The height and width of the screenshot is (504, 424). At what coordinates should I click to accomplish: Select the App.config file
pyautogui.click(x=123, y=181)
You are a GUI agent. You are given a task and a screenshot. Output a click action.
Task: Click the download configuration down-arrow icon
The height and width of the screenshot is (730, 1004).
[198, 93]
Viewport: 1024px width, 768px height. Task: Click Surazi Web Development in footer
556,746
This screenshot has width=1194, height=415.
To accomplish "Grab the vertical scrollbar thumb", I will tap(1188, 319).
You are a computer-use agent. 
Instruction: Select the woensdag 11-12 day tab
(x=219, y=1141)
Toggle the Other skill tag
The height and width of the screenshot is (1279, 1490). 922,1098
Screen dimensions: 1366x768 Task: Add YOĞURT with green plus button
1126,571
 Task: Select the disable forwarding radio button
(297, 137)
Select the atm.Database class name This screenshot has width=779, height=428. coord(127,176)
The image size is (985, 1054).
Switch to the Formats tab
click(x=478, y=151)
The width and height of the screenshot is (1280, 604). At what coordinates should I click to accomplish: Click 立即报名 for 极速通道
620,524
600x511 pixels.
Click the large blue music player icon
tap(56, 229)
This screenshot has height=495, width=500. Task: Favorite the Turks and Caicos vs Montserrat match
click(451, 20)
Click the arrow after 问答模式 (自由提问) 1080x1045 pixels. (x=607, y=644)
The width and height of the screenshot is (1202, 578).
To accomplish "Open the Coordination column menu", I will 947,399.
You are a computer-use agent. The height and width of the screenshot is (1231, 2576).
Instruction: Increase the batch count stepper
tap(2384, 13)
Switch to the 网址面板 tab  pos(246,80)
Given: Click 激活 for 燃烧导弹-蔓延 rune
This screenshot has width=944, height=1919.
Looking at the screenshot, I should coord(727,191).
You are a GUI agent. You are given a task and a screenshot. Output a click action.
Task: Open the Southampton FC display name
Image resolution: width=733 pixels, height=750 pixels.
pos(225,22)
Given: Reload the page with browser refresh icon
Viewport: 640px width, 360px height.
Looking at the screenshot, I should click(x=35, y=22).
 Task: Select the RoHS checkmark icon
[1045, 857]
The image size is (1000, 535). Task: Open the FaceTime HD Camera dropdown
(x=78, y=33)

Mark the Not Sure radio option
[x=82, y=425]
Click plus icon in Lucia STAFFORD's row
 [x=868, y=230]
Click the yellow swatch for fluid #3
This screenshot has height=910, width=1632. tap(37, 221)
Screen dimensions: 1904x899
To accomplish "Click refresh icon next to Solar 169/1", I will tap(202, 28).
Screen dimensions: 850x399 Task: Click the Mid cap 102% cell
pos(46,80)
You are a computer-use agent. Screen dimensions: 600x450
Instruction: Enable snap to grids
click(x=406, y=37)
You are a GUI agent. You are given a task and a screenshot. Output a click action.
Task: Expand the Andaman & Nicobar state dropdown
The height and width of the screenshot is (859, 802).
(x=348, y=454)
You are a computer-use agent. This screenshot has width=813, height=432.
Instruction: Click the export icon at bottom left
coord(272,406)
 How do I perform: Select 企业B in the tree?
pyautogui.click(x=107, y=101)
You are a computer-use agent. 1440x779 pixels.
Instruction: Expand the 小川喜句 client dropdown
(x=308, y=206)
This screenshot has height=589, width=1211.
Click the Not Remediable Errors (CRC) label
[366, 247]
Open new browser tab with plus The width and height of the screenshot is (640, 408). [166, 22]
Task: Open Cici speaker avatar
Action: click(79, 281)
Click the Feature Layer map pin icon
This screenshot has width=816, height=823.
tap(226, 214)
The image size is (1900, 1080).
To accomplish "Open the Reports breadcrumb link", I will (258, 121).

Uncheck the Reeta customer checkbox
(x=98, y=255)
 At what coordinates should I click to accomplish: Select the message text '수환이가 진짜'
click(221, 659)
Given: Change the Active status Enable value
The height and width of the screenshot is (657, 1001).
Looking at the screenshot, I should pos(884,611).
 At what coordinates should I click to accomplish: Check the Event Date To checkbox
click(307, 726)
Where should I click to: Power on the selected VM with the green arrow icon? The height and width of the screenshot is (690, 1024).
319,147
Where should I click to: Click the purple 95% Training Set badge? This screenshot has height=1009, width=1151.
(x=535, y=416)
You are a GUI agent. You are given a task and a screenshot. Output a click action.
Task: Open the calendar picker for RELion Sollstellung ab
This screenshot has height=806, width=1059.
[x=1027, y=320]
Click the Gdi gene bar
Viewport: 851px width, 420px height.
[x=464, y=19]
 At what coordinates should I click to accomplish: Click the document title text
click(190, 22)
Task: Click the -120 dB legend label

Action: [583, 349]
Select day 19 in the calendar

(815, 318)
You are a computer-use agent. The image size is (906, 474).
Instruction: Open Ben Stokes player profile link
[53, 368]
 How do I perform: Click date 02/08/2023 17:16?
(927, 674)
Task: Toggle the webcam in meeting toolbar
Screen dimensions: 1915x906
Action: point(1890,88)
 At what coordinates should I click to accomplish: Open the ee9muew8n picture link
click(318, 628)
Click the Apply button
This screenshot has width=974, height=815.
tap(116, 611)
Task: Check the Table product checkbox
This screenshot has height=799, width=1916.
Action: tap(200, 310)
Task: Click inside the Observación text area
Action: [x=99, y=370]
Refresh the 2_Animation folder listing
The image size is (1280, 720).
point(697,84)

◇ ◇ ◇

- _TASK GOAL_: Only the lines above starting at the one containing "Screen dimensions: 1366x768" and ending at the one containing "The image size is (985, 1054).", both included, are to be returned, exactly as they read.

- _OUTPUT OF THE TASK_:
Screen dimensions: 1366x768 Task: Add YOĞURT with green plus button
1126,571
 Task: Select the disable forwarding radio button
(297, 137)
Select the atm.Database class name This screenshot has width=779, height=428. coord(127,176)
The image size is (985, 1054).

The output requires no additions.